Start of Material supplied
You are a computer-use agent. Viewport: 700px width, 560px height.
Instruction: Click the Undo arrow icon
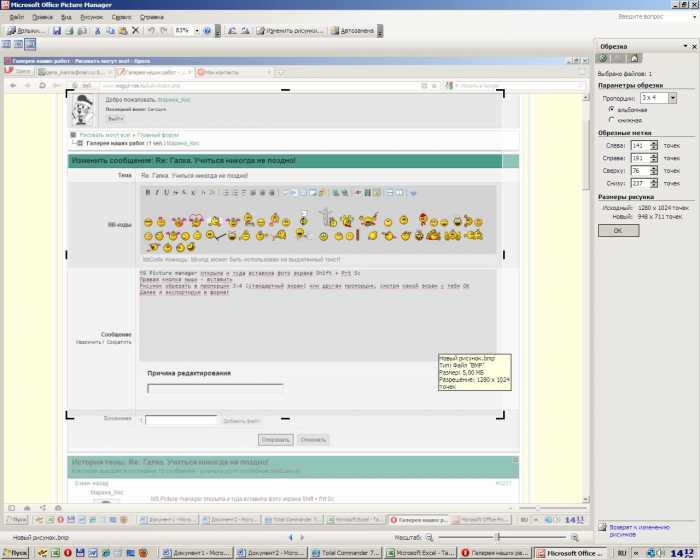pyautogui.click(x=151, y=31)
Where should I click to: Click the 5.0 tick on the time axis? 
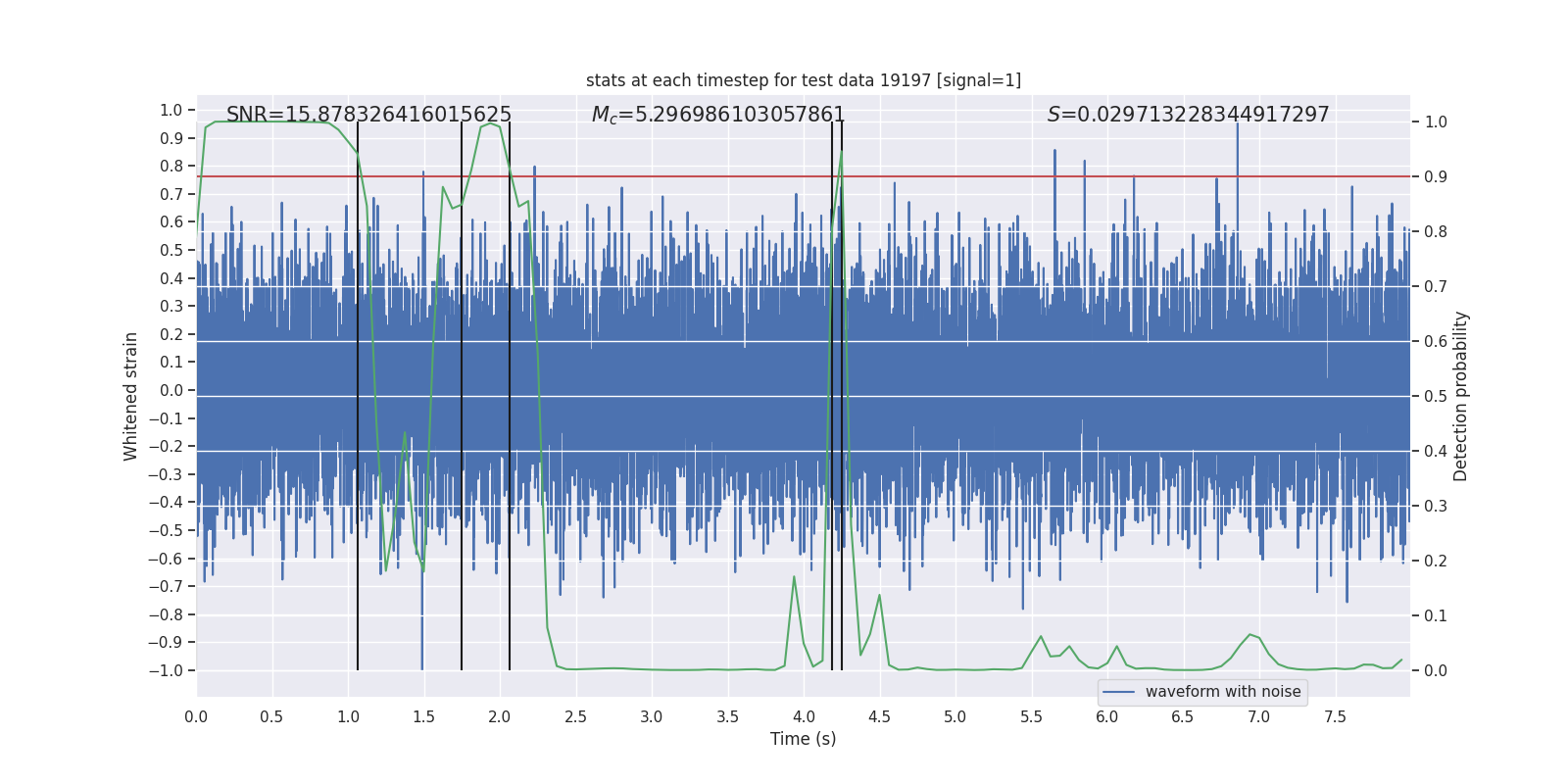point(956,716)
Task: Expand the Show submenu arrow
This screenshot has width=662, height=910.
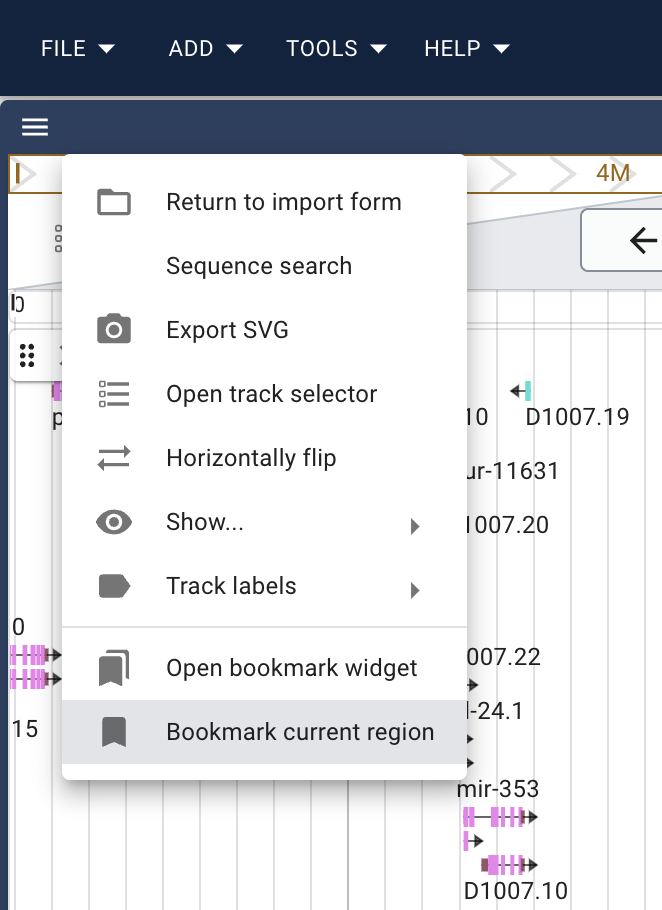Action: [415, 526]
End of Material supplied
▶ [Task item]:
Write out again only the lines from the line that contains "Instruction: Click the Undo arrow icon" through the last line of the records, both ends included, without any of the pictures.

▶ [Response area]:
Instruction: Click the Undo arrow icon
pyautogui.click(x=151, y=31)
Where should I click to: Click the 5.0 tick on the time axis? 
point(956,716)
Task: Expand the Show submenu arrow
This screenshot has width=662, height=910.
Action: [415, 526]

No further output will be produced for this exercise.